Effectively cleaning up analog hiss from digital audio?

I’ve been capturing a lot of VHS tapes to my computer lately. Most of them have been in good condition, and, aside from normalization, I haven’t had to edit the WAV files before encoding to MP2. Actually, I’ve been pleasantly surprised at the audio quality I’ve been able to achieve from most of them. I do, however, have a few tapes that suffer from analog hiss bad enough that it makes viewing them unpleasant - at least to me. But then, I’ve always been picky about that kind of thing.

To give you an idea of what the hiss sounds like and how bad it is, I’ve posted a short excerpt here (444 KB). I don’t know if there are any media players that can handle MP3 but not MP2, but, just in case there are, I’ve re-encoded the clip to MP3. The noise is still clearly audible.

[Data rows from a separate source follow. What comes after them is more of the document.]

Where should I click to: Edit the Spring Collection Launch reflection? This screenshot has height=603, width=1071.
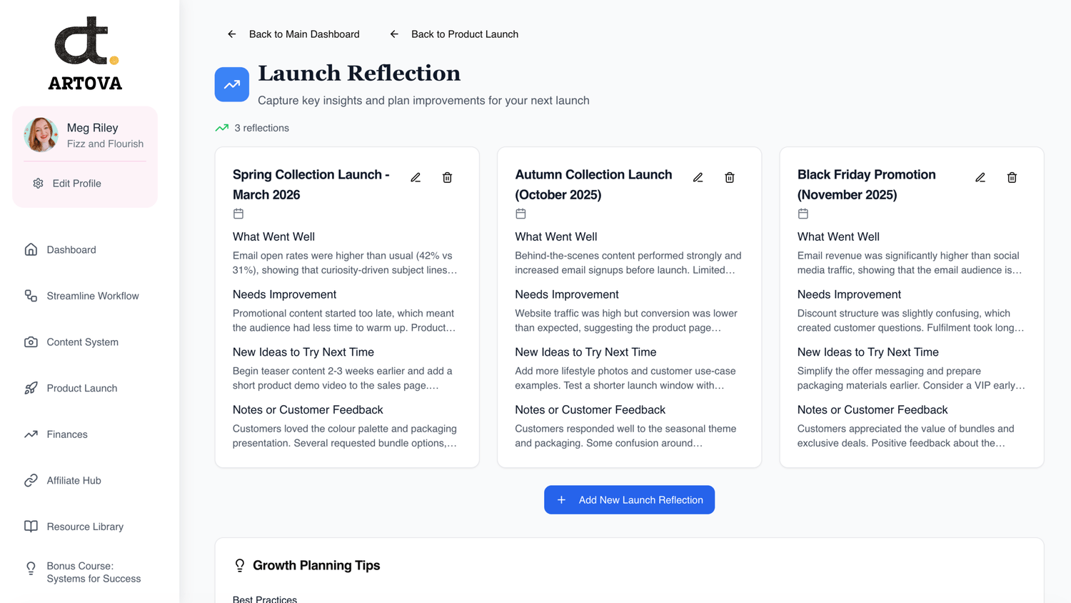pos(416,178)
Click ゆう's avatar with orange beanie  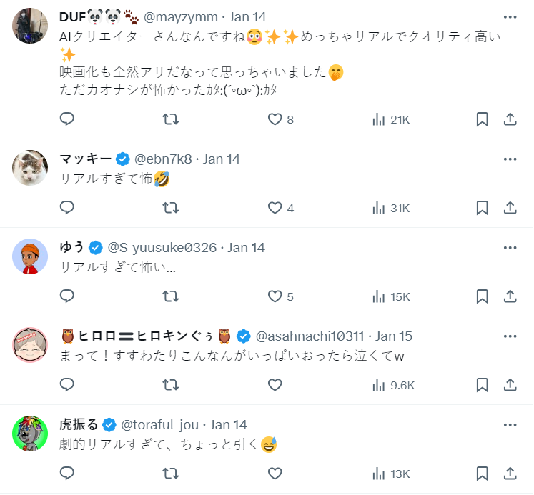coord(30,257)
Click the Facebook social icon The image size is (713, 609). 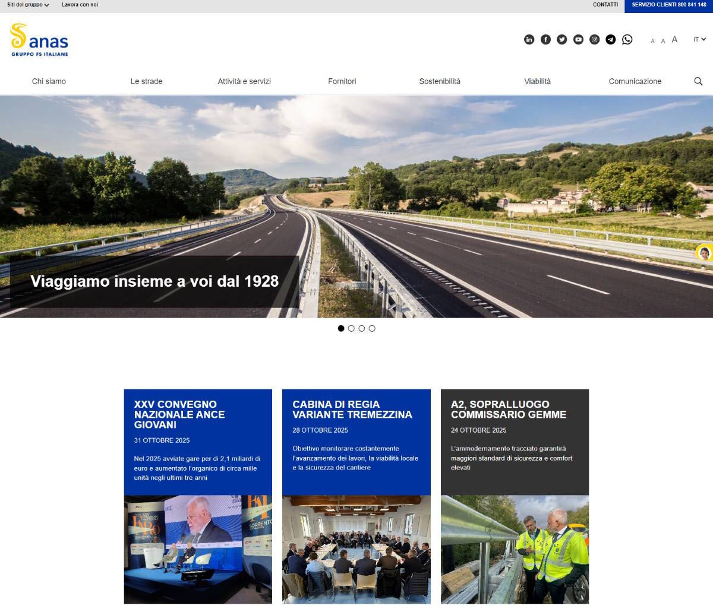click(x=545, y=39)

I have my sound card going out to my receiver, which has Digital NR. When I play it like this, I can’t make out any hiss at all. Still, I’d like the audio on my VCD to sound good in the first place, rather than having to rely on an external device take care of it. Is there a decent software solution to this?

A while back when I had this problem, I tried a couple of different programs that claimed to do what I needed. Both of them made me specify a section of the song where the hiss was most evident - and then proceeded to bungle the results. One program didn’t seem to do anything at all. The other spit out a file that had no music, but only a high-pitched, piercing sound that made my ears feel like they were going to bleed.

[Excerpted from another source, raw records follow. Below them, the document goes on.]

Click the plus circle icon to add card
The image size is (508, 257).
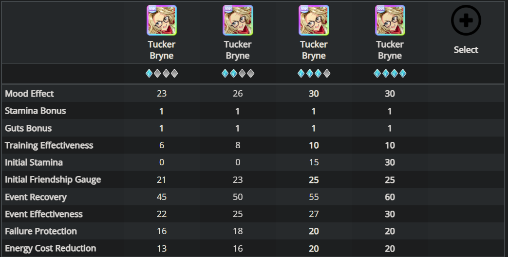click(466, 20)
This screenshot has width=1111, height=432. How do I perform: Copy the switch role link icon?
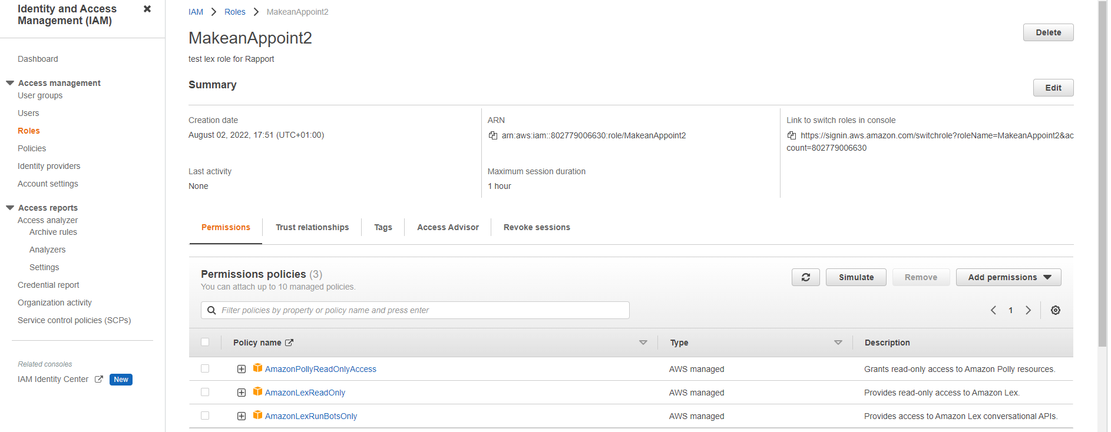pos(792,135)
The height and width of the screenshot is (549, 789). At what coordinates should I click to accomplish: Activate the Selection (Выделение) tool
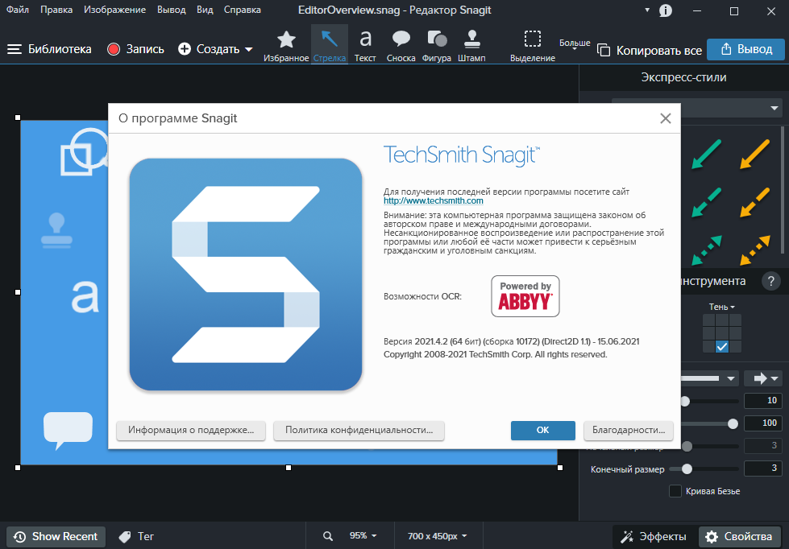(532, 44)
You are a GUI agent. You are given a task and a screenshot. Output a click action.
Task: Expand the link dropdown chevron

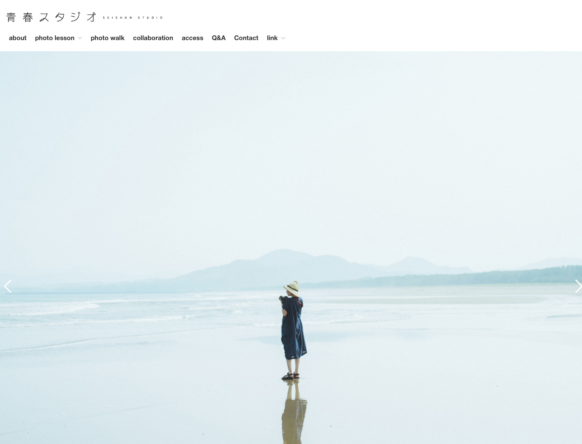283,38
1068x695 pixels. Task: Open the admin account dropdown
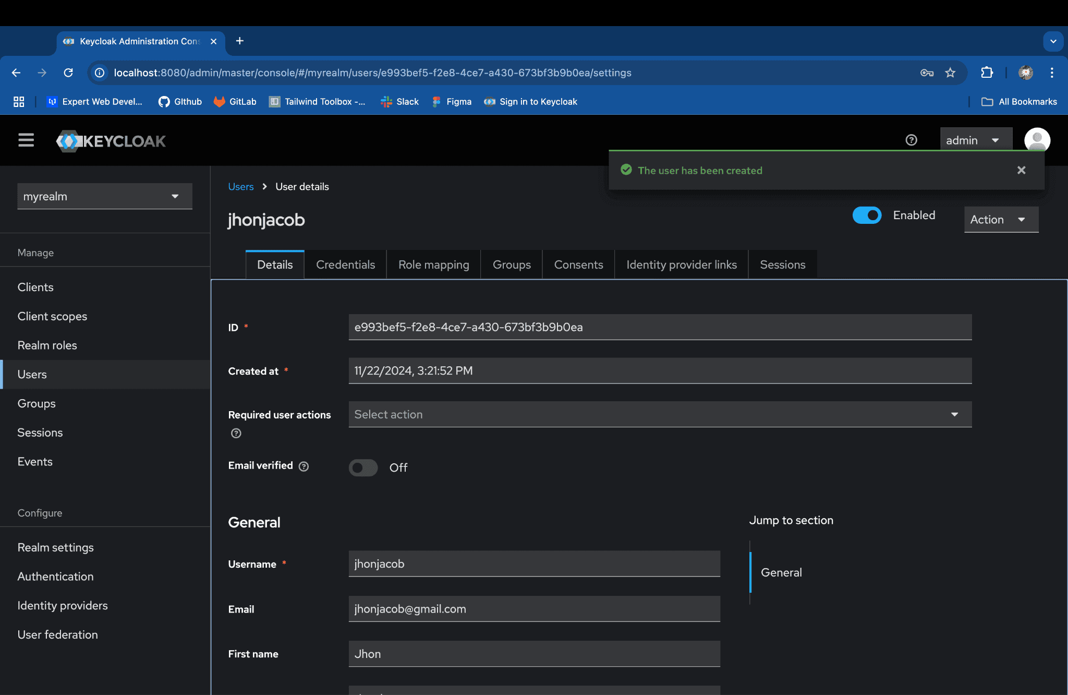click(975, 140)
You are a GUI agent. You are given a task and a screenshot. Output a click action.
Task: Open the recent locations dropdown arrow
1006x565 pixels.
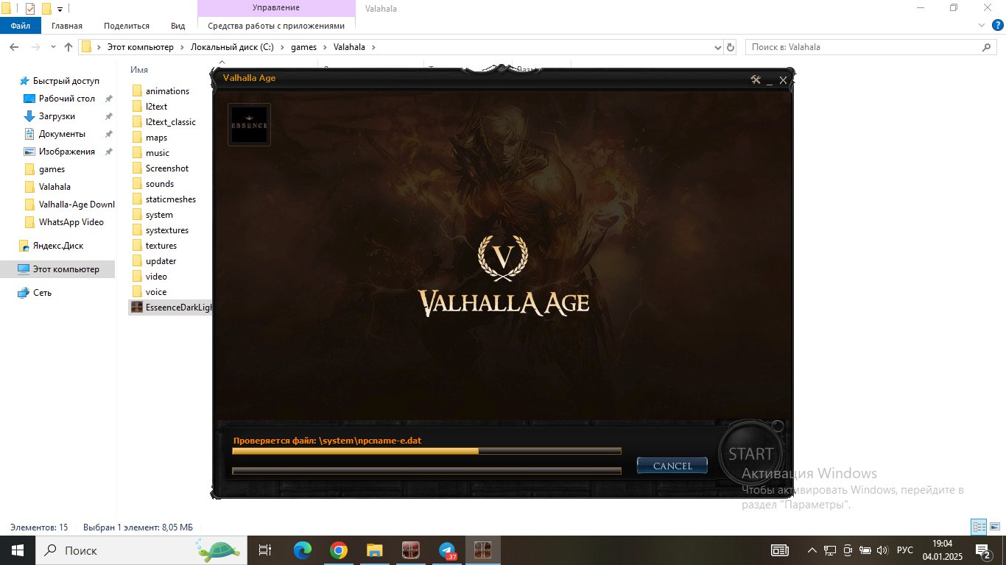53,47
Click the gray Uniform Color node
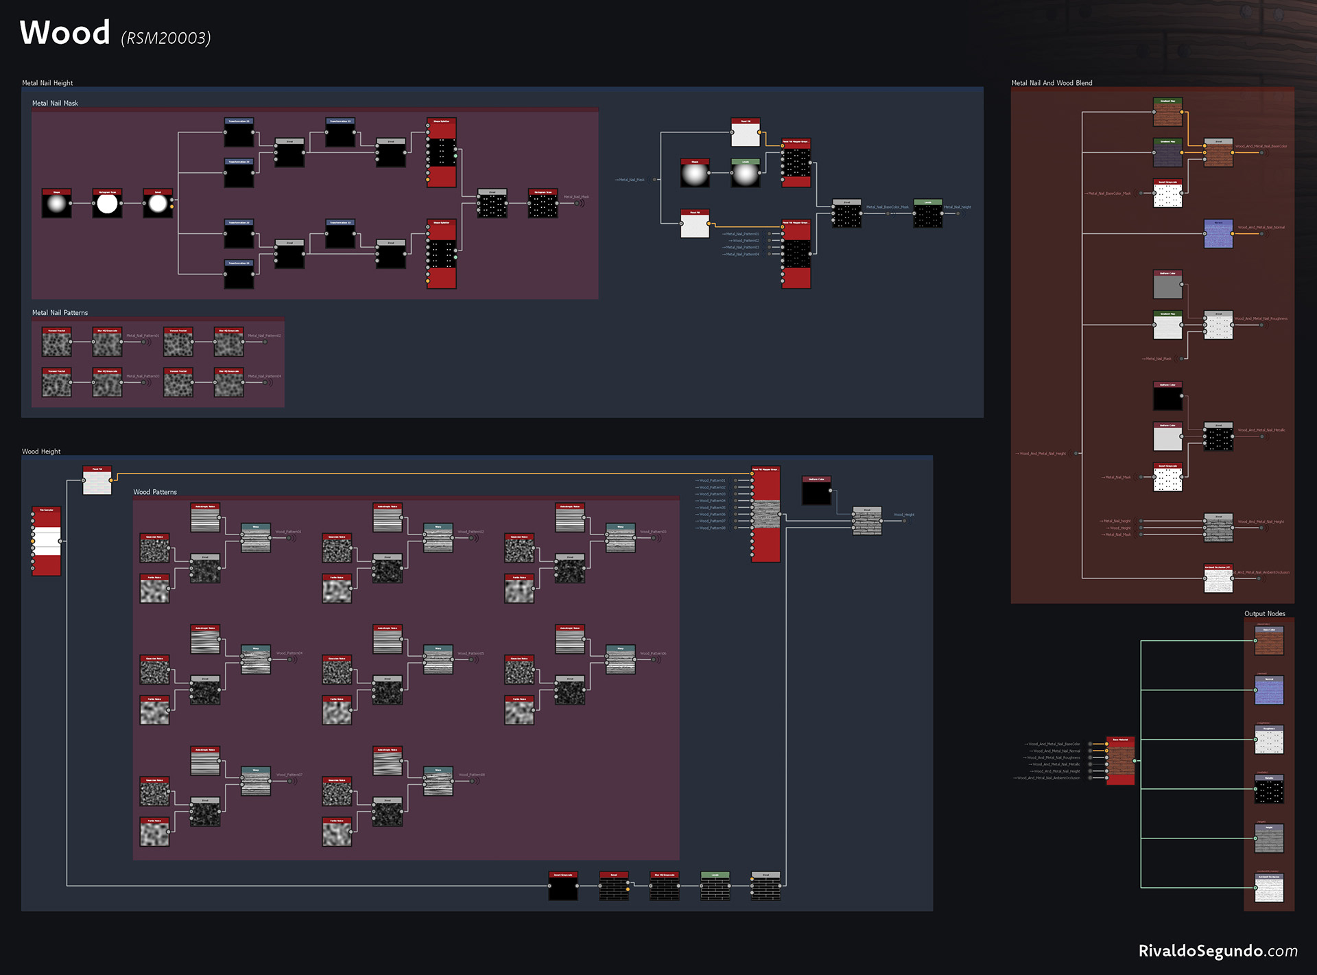Screen dimensions: 1317x975 [1167, 285]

So, digital audio Dopers: is there a good solution here? I’d prefer freeware, but am willing to pay for something if it does a better job.

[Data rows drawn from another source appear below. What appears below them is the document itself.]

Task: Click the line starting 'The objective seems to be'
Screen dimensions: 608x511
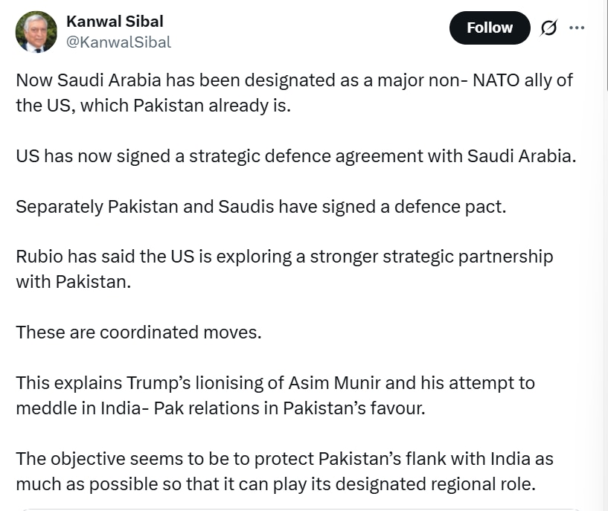Action: tap(284, 459)
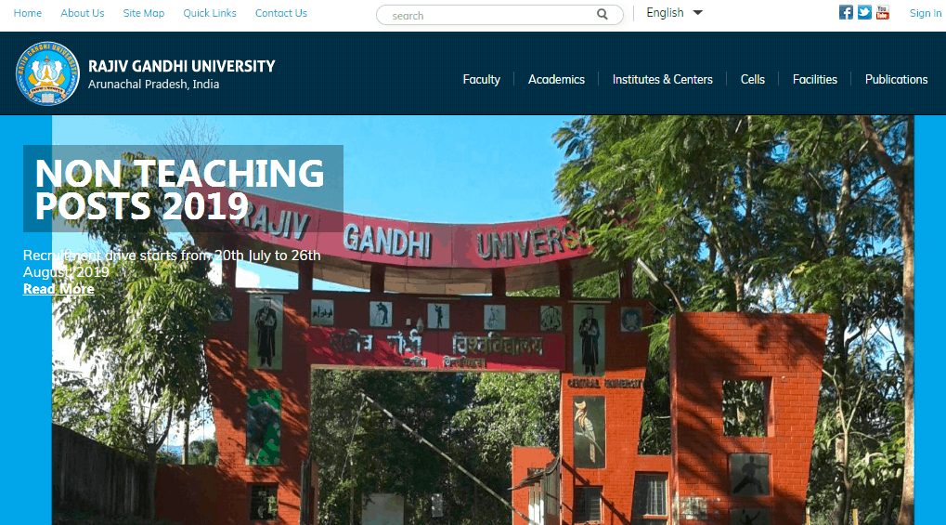946x525 pixels.
Task: Click the Rajiv Gandhi University logo emblem
Action: (x=47, y=73)
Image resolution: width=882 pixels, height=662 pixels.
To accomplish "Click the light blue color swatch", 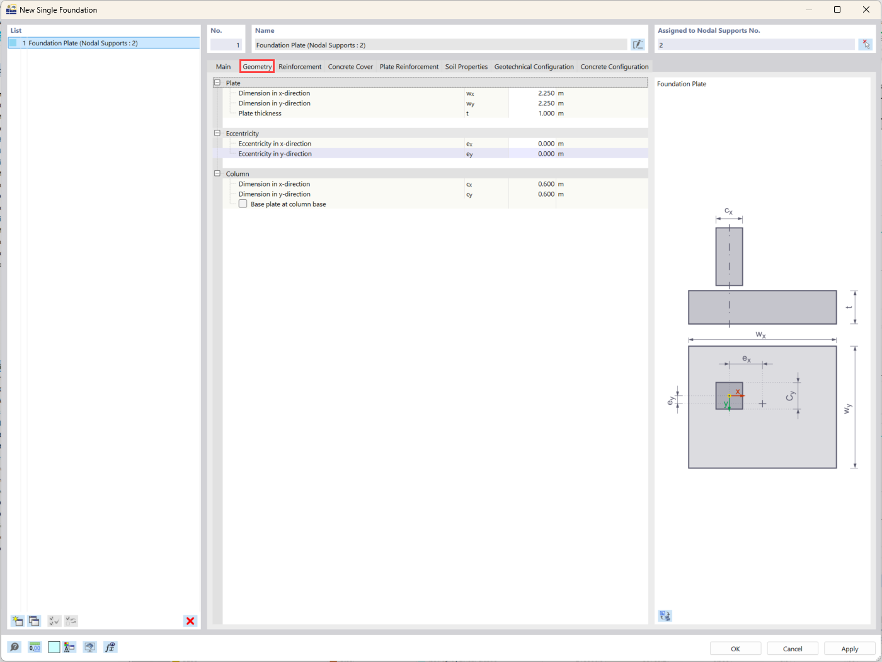I will (x=54, y=647).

Download and install Audacity - it is a full-featured audio editing program, but one of the features is a noise filter; you’d use it like this:
Import your audio track
Select a bit of silence (i.e. a part that consists of noise only) and tell the noise reduction filter that this is noise
Select the whole track and apply the noise filter.
Export the audio.

Audacity

See, that’s the problem. It’s a VHS of a concert. There is literally not one second of the audio without the audience cheering or music playing - even during the credits.

How is my receiver able to do perfectly exactly what I want without having to pick out pieces of silence manually?

I think that ordinary noise-reduction solutions do this by assuming that noise will sound a certain way- in most cases they are right - the noise will be some kind of periodic hum or relatively high-pitched hiss, but if your video was about snakes(hisssss) that live in power stations(hummmmm), you might well find that a traditional noise filter would spoil it.

Is there not a moment of near-silence between notes or lyrics somewhere?

I’ll look over the video later tonight (I should have gone to sleep hours ago) for a section like that, but I’m kind of doubtful. See, the concert was attended by some 300,000 people. They make quite a racket.

Optimally, I’d like to find a software tool that does exactly what my receiver does to the audio, quickly, easily, and with little room for error. I’m wondering if such a thing exists.

Why not pipe the music out from your sound card through the digital NR and then back into the audio in and re-record it?